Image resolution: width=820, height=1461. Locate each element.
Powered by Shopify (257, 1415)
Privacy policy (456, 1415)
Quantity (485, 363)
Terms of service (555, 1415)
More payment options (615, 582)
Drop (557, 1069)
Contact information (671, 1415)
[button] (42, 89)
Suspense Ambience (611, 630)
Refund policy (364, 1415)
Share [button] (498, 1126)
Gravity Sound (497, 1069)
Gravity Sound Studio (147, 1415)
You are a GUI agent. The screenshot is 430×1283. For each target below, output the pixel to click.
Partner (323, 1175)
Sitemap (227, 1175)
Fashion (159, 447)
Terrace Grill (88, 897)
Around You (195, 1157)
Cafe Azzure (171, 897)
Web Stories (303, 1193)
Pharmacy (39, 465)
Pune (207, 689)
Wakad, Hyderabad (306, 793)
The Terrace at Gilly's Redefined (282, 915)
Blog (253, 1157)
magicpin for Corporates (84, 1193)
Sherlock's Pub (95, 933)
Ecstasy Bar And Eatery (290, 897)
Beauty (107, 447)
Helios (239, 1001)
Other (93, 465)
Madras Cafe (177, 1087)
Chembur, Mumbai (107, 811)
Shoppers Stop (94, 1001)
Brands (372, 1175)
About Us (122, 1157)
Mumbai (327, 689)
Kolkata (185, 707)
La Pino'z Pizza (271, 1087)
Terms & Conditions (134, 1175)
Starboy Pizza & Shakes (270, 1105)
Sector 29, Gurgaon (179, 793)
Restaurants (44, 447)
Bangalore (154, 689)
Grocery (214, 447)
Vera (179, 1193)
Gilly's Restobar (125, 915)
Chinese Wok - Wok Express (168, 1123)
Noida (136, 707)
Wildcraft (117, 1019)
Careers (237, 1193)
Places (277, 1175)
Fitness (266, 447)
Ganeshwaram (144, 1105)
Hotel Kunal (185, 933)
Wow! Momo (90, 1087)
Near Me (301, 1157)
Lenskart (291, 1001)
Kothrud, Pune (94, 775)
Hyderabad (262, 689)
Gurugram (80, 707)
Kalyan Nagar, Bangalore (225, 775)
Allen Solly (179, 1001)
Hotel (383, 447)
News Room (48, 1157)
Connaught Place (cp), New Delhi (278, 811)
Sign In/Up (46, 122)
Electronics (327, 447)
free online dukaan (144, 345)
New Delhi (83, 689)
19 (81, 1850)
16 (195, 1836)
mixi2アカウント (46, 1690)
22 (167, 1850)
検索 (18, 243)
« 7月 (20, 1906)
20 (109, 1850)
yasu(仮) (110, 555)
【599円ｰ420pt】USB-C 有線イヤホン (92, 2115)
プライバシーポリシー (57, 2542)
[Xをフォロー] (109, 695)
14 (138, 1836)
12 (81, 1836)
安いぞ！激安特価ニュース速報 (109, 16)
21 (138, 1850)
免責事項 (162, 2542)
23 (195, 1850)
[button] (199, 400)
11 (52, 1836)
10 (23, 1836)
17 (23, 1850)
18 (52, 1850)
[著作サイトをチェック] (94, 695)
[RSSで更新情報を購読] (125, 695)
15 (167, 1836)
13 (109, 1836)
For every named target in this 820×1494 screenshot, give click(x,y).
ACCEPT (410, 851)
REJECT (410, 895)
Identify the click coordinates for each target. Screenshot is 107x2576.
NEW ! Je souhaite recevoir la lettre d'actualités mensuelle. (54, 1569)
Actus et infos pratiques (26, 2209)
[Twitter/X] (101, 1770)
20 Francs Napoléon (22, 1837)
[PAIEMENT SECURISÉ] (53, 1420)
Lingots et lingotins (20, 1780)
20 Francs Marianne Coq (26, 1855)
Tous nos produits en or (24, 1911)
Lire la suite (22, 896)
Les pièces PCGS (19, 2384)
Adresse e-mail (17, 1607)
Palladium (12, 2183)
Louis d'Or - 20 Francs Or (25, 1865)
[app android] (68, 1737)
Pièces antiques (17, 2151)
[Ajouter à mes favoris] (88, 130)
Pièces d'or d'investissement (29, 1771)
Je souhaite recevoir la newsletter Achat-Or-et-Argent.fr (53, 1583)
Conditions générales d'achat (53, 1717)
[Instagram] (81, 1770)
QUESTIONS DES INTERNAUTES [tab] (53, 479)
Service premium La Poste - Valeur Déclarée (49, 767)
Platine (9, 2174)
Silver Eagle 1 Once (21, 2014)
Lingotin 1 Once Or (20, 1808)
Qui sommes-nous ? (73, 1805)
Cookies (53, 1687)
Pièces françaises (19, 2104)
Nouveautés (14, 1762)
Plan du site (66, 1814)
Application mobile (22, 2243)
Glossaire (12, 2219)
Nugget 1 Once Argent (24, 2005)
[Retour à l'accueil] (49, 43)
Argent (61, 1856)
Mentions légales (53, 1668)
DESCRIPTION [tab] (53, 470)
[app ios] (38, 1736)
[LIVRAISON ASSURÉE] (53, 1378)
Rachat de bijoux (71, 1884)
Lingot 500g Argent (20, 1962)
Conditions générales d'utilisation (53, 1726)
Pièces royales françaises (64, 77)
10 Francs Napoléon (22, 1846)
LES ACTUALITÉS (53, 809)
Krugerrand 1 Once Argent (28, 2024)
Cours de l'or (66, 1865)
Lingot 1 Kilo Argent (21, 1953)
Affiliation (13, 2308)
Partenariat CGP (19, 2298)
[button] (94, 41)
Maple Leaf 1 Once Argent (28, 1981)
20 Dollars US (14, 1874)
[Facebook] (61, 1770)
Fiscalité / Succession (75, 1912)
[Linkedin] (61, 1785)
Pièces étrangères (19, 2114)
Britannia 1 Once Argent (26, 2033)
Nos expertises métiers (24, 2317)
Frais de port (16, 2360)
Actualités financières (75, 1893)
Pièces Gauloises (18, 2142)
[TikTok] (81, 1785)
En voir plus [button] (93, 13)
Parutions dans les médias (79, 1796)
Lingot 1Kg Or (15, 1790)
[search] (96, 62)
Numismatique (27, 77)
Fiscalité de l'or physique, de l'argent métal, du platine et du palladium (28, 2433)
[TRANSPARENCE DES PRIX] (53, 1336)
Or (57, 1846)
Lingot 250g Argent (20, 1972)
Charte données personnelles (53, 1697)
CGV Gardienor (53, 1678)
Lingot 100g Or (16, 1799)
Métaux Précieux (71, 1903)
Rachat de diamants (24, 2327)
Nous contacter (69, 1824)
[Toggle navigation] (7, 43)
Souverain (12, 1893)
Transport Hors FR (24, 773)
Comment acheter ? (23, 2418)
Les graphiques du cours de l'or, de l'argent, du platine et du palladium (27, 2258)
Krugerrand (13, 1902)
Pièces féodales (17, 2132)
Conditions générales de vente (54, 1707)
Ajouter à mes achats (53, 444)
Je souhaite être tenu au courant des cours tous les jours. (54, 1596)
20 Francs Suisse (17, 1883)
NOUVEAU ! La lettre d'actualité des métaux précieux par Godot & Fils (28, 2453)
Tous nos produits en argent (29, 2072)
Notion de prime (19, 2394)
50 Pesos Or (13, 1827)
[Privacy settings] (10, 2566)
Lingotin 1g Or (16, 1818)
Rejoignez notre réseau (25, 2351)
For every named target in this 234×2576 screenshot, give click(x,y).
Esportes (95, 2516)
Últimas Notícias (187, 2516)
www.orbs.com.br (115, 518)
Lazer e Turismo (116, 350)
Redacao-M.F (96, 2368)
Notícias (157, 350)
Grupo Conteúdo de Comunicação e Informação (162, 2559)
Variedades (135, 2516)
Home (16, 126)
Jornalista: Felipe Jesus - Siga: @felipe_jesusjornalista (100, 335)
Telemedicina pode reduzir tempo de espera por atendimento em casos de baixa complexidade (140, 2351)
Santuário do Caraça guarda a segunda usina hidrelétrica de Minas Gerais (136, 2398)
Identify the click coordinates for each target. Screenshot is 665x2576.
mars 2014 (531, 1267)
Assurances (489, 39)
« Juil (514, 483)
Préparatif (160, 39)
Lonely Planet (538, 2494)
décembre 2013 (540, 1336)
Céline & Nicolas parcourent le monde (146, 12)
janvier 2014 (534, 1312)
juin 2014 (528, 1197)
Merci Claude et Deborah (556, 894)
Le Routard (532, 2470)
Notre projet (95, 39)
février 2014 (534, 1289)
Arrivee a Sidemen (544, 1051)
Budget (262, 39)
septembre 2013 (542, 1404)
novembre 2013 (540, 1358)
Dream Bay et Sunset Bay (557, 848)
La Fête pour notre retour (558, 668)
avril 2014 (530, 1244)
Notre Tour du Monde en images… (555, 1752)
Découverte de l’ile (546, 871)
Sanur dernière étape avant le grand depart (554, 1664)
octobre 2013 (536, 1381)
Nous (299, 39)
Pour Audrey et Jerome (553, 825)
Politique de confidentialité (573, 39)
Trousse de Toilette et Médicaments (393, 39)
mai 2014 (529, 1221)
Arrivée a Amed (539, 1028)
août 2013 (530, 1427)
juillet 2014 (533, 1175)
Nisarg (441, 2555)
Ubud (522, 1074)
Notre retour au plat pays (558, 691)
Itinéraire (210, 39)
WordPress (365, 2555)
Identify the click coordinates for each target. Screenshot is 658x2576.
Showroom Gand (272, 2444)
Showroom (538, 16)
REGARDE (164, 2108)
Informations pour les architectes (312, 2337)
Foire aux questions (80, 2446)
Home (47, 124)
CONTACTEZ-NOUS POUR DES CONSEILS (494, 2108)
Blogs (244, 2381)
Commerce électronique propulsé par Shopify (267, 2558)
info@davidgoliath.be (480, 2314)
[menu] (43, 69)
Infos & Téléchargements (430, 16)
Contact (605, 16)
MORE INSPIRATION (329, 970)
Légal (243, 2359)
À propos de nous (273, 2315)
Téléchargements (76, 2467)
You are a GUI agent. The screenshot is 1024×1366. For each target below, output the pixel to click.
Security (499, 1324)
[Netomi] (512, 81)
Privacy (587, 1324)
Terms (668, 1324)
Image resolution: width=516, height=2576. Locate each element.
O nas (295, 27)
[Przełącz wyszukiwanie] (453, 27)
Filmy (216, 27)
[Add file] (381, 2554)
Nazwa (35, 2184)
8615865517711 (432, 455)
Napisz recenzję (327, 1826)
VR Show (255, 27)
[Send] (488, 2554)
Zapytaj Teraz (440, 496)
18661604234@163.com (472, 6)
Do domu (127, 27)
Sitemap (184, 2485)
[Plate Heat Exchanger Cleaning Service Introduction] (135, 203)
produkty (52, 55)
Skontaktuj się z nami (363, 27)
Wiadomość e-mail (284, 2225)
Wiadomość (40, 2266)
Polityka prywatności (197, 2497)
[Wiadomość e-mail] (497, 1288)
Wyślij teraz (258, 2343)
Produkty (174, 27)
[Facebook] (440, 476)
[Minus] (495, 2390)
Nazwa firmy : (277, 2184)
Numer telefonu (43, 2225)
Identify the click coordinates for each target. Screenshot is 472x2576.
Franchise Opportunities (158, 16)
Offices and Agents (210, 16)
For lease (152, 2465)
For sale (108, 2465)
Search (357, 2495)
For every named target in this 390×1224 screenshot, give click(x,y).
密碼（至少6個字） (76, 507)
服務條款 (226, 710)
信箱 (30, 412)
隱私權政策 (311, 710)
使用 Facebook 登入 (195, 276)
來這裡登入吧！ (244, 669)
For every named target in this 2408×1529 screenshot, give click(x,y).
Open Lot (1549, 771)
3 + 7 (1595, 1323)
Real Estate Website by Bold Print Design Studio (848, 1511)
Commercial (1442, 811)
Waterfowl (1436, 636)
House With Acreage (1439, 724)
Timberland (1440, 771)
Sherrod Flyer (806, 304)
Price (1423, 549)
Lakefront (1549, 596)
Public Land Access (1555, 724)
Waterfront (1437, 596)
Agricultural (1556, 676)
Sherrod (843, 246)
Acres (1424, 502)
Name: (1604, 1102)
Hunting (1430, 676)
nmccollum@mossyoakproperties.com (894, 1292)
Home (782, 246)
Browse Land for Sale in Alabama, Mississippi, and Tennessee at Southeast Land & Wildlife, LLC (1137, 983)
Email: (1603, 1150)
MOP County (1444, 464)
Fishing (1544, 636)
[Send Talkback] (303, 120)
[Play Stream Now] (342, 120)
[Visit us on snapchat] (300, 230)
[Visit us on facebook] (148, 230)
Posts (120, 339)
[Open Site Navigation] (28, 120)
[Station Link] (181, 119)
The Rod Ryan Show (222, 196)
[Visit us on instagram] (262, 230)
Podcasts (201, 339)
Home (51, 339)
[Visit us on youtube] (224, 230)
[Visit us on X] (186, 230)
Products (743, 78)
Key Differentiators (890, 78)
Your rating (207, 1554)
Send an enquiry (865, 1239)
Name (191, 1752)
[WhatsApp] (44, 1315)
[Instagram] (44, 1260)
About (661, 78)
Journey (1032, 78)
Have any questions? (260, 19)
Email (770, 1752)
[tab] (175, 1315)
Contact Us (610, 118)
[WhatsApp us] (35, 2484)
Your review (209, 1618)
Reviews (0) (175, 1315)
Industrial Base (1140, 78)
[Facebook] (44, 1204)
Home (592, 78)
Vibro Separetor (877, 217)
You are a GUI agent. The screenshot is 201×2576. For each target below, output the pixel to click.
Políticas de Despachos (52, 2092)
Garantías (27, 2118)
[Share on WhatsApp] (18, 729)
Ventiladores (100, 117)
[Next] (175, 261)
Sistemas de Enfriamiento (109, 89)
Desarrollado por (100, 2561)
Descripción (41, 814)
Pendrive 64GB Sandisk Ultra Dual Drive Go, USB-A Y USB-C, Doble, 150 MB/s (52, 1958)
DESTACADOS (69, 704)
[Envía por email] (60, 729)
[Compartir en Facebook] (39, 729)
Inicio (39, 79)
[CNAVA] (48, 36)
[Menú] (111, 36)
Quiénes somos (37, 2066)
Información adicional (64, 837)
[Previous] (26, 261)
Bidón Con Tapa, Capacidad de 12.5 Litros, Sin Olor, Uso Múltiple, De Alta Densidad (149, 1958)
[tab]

- - - - - - -

**Activity:** Find the line with "Notion de prime (19, 2394)" in the material above. Reproduce it and each line after it up to and including the line with "Telemedicina pode reduzir".

**Solution to the exercise:**
Notion de prime (19, 2394)
50 Pesos Or (13, 1827)
[Privacy settings] (10, 2566)
Lingotin 1g Or (16, 1818)
Rejoignez notre réseau (25, 2351)
For every named target in this 234×2576 screenshot, give click(x,y).
Esportes (95, 2516)
Últimas Notícias (187, 2516)
www.orbs.com.br (115, 518)
Lazer e Turismo (116, 350)
Redacao-M.F (96, 2368)
Notícias (157, 350)
Grupo Conteúdo de Comunicação e Informação (162, 2559)
Variedades (135, 2516)
Home (16, 126)
Jornalista: Felipe Jesus - Siga: @felipe_jesusjornalista (100, 335)
Telemedicina pode reduzir tempo de espera por atendimento em casos de baixa complexidade (140, 2351)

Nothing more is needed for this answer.